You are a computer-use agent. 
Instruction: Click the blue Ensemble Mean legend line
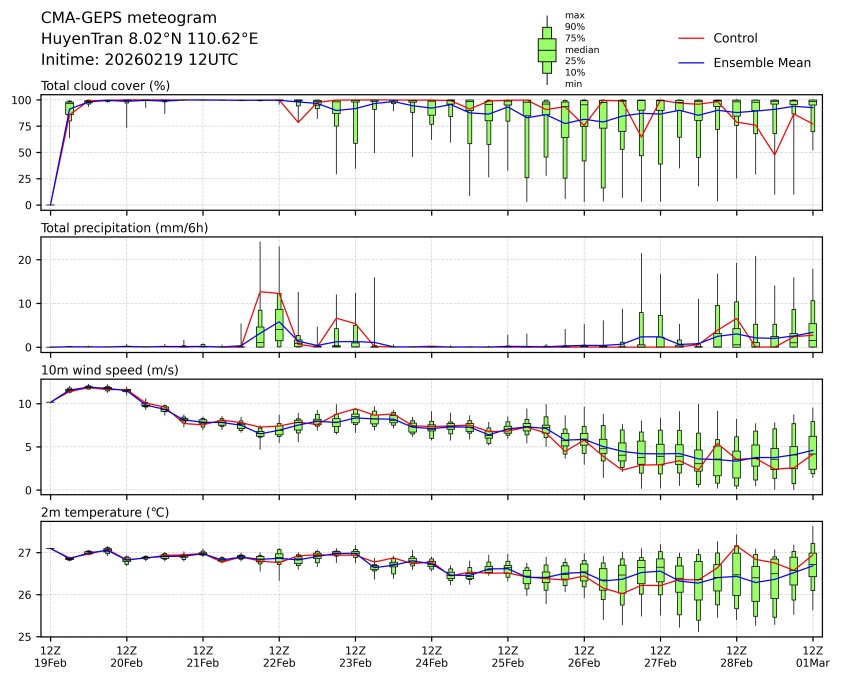pos(692,62)
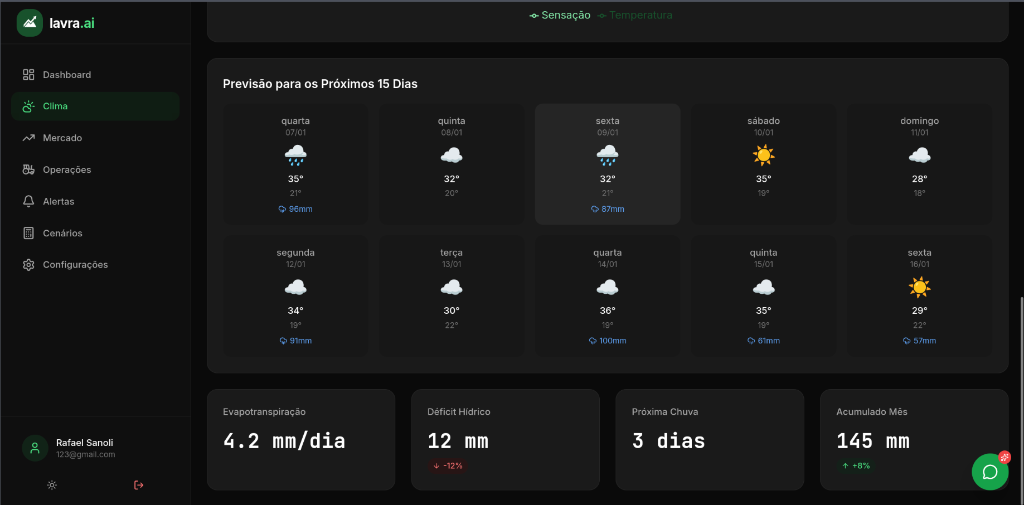1024x505 pixels.
Task: Click the lavra.ai logo icon
Action: (31, 22)
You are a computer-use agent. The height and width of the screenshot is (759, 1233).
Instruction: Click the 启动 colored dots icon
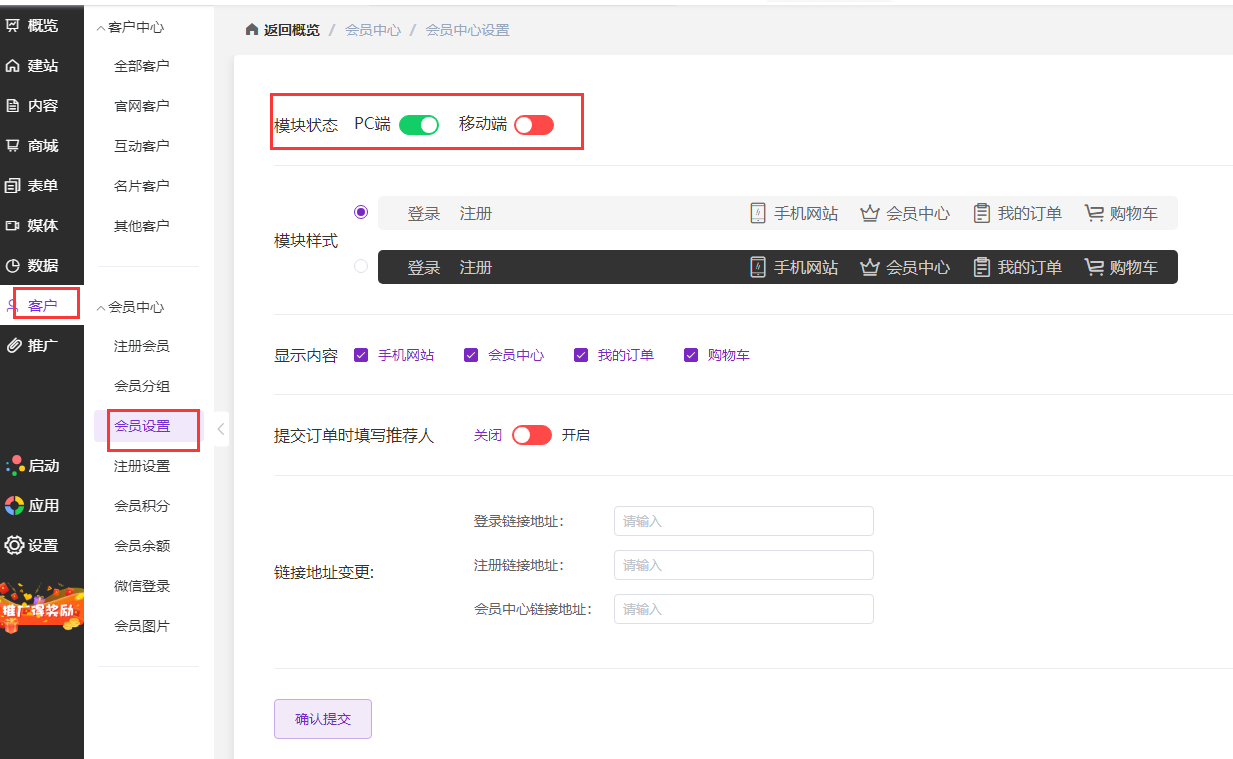tap(14, 465)
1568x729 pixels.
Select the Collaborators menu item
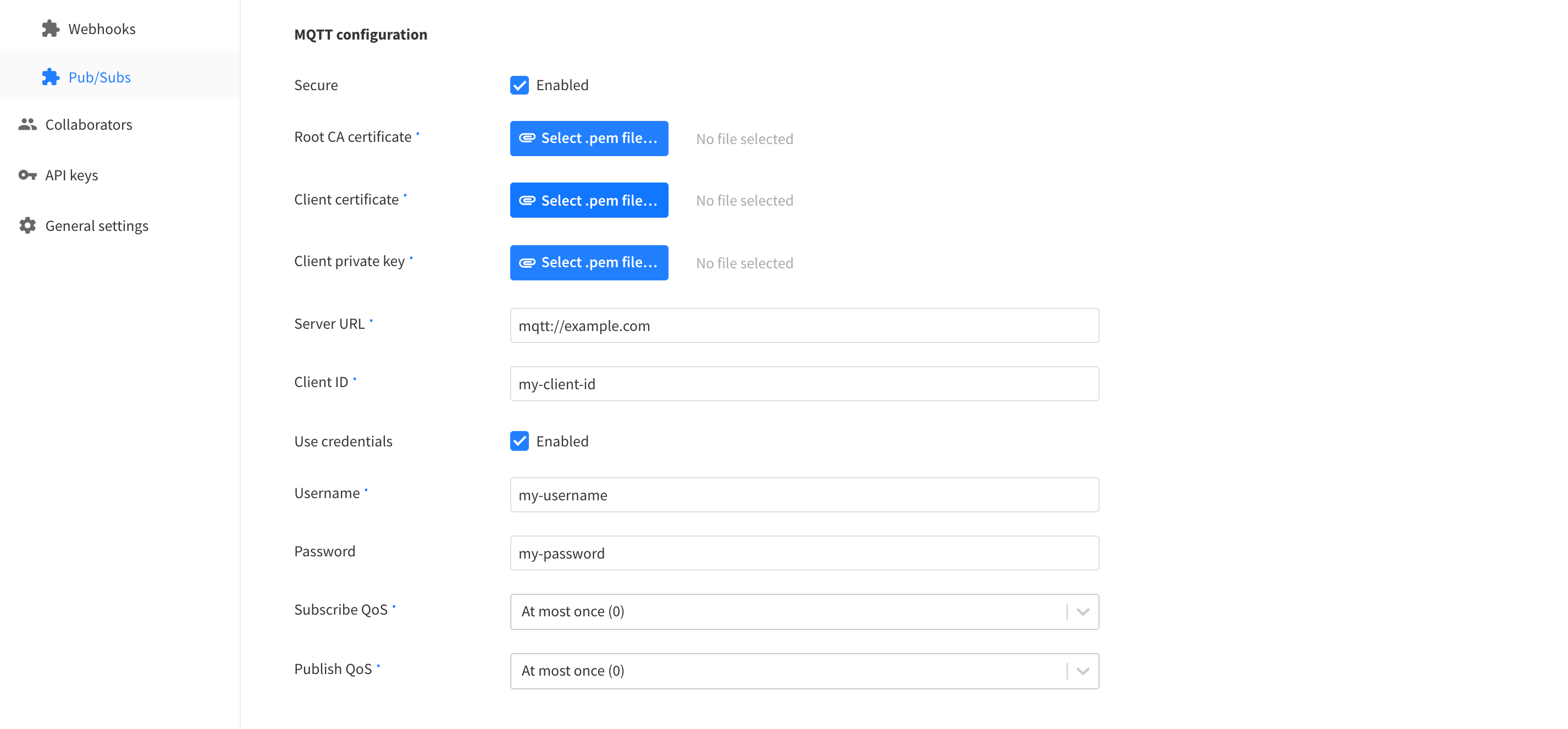pos(89,124)
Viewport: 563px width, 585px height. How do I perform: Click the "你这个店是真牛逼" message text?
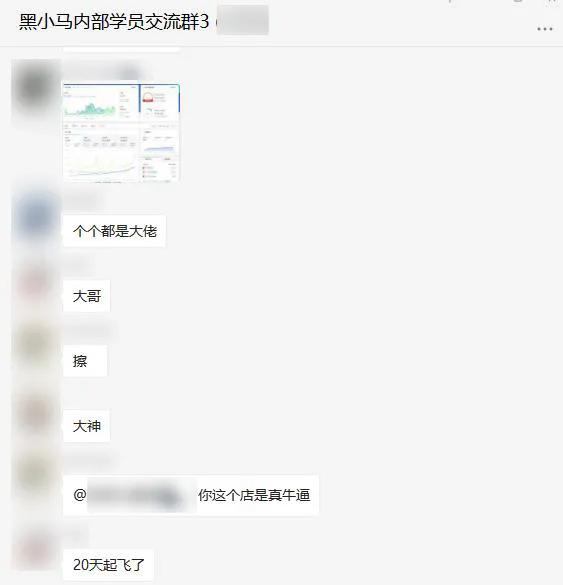(x=254, y=495)
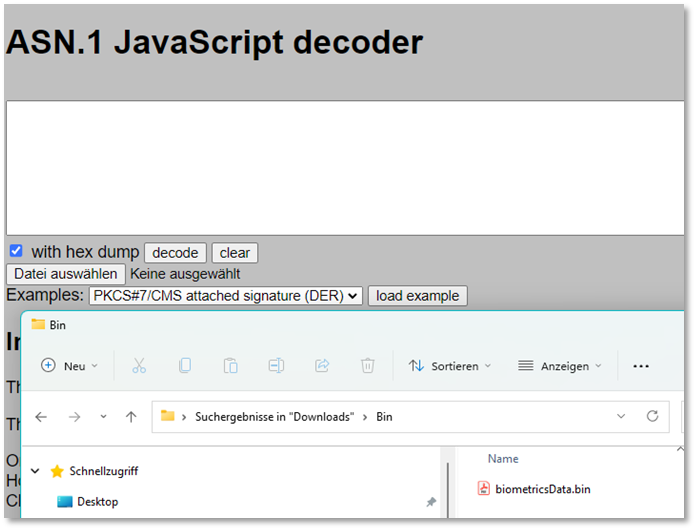The image size is (697, 531).
Task: Open the Neu dropdown menu
Action: tap(70, 366)
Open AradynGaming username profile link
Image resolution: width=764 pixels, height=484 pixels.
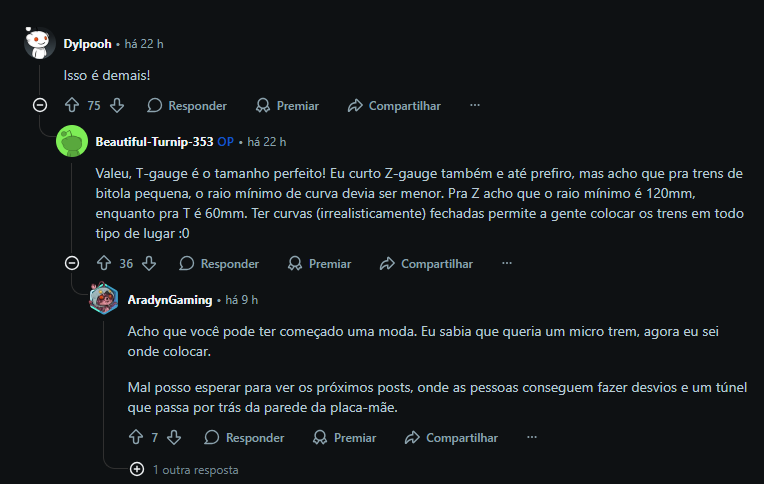[x=170, y=299]
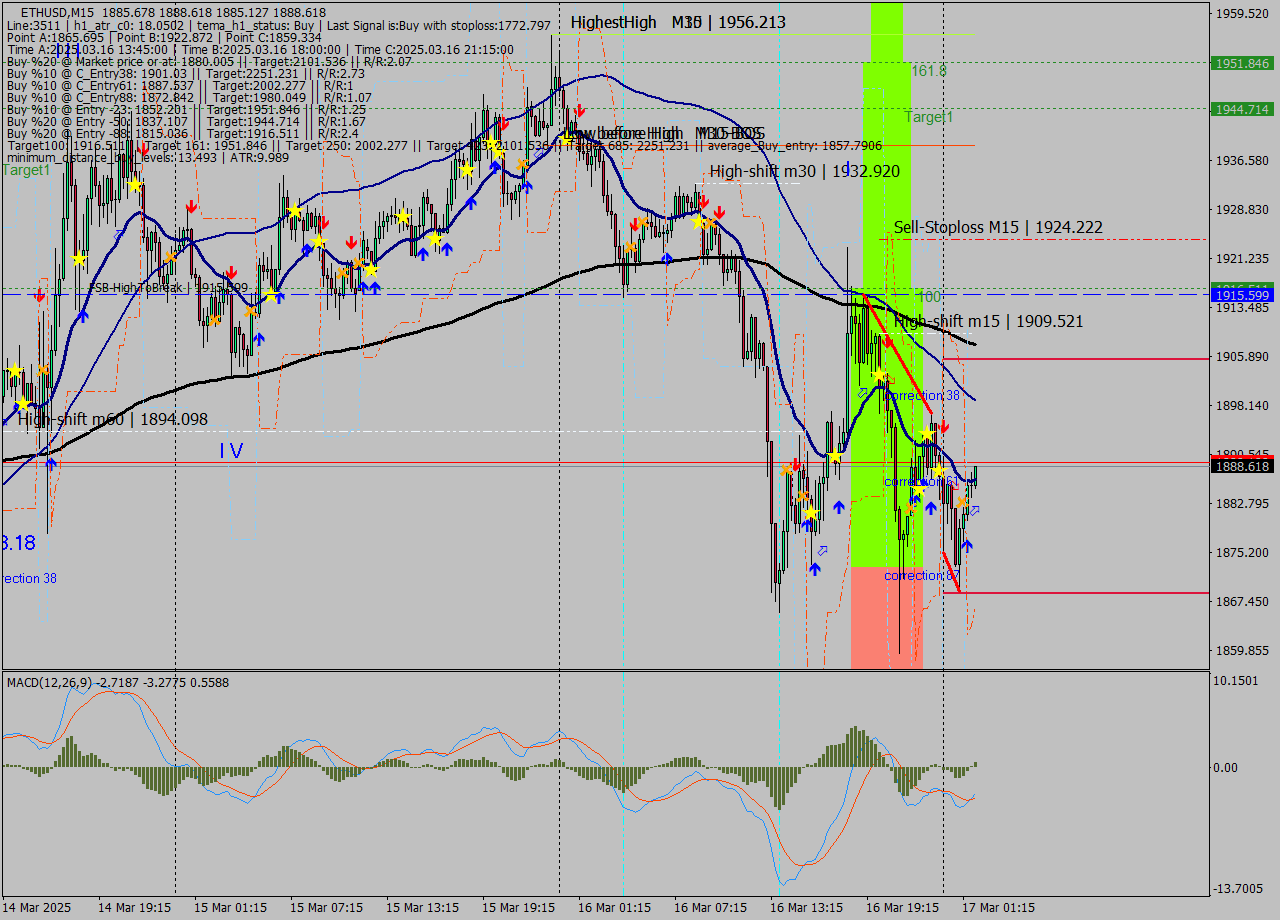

> _Exercise details_:
Pick out each line of the entries above that contains the word "Instruction", and copy those lines.

> _Result_:
Instruction: Click the blue Ensemble Mean legend line
Instruction: Click the 启动 colored dots icon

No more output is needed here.